Afterwards the Member of Parliament told me how upset he had felt. 'I was so ashamed that the media attention on the mis-behaviour of just two MPs should have so tarnished the reputation of us all. I wanted to weep. Everything I stand for is being destroyed. There she was, a pensioner on a very low income, convinced that she now had to pay her MP to get justice. One wonders how many others think as she did.

Democracy in Britain is in a dangerous state. Faith in politicians and in our democratic process has sunk to the lowest point in living memory, in the wake of a series of widely publicised allegations of sleaze and corruption, affecting every level of political life. Every new revelation carries with it the expectation that many more are waiting to be exposed, and the certain knowledge that many others never will be. The most shocking thing of all perhaps has not been the scandals themselves, but the obvious failure of senior politicians to understand the damage to the image of public office.

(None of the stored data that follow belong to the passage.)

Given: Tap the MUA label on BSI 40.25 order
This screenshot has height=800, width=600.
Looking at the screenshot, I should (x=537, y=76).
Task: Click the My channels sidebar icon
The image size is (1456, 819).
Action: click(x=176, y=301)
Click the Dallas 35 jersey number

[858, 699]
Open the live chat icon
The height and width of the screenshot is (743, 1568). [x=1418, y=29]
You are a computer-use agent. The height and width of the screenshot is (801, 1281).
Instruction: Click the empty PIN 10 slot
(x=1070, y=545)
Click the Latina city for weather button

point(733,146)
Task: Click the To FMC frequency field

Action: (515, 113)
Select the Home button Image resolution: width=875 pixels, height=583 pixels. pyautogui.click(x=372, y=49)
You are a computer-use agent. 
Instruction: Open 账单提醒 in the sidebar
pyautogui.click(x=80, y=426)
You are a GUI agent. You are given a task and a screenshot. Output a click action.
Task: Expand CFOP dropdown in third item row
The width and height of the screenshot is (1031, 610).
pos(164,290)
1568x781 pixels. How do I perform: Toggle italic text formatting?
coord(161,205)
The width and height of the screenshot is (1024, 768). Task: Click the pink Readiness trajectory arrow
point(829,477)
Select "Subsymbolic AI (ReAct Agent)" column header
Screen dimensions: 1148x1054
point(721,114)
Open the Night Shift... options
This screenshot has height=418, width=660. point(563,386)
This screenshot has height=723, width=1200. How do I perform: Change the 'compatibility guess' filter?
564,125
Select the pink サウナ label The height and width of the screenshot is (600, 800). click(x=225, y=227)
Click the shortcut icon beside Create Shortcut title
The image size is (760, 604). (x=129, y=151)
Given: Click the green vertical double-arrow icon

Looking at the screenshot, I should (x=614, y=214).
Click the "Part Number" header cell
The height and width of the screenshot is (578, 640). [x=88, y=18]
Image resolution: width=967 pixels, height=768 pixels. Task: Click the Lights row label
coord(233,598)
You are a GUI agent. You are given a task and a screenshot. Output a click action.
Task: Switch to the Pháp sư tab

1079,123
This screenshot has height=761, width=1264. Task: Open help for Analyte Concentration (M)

A recent poll shows that many people now think that most MPs are corrupt, willing to 'make a lot of money by using public office improperly', and will 'tell lies if they feel the truth will hurt them politically'.3 As the gap narrows between the main parties, it is likely that personal values will become more important in winning votes than slight differences in public policies.

Some argue that Parliament has always been corrupt, but is less so today than at many other times in the 700 years since Edward 1 summoned the first Parliament in 1295. While this is undoubtedly true, there is much evidence to suggest that there has been a revolution in culture and attitudes within the 'Club' since the end of the Second World War. There is a generation of elder statesmen in Parliament today who entered public life after military service. They had fought and nearly died together and came into politics to help rebuild a nation ravaged by war. They have had difficulties coming to terms with the new super-breed of young, anti -social, ambitious, affluent and strongly opinionated MPs that have flooded into the House since the late 1970s.

Despite this it is also true that the British Parliament is still one of the least corrupt institutions in Europe and the rest of the world. As a nation we expect the highest standards of those in government and regard our 'Mother of all parliaments' with respect and affection. Hence the sense of outrage and indignation when it appears that politicians have been careless with the reputation of such a priceless heritage.

Much of the public anger so far has been directed at one party with three out of four saying that 'the Conservatives these days give the impression of being sleazy and disreputable'. This compares with only 16 per cent saying the same of Labour.' 4 Half the voters say that the Conservatives are worse than MPs from other parties, and that as a result they are less inclined to vote for them than before. Perhaps more seriously for the future of democracy, almost all the remainder feel that all the parties are just as disreputable as each other.

It seems to many that there is one law for voters and another for those in power. There is ample evidence that when MPs are in trouble, they tend to close ranks with other members of the establishment to protect the accused from public scrutiny, with every appearance of deliberately obstructing justice. But what is it about the 'Club' that has turned so many respected men and women of integrity, calibre and vision into people unwilling to speak out against abuse of power, afraid to vote for what they know is right, covering up for colleagues they know have done wrong, and hurling insults at people they agree with?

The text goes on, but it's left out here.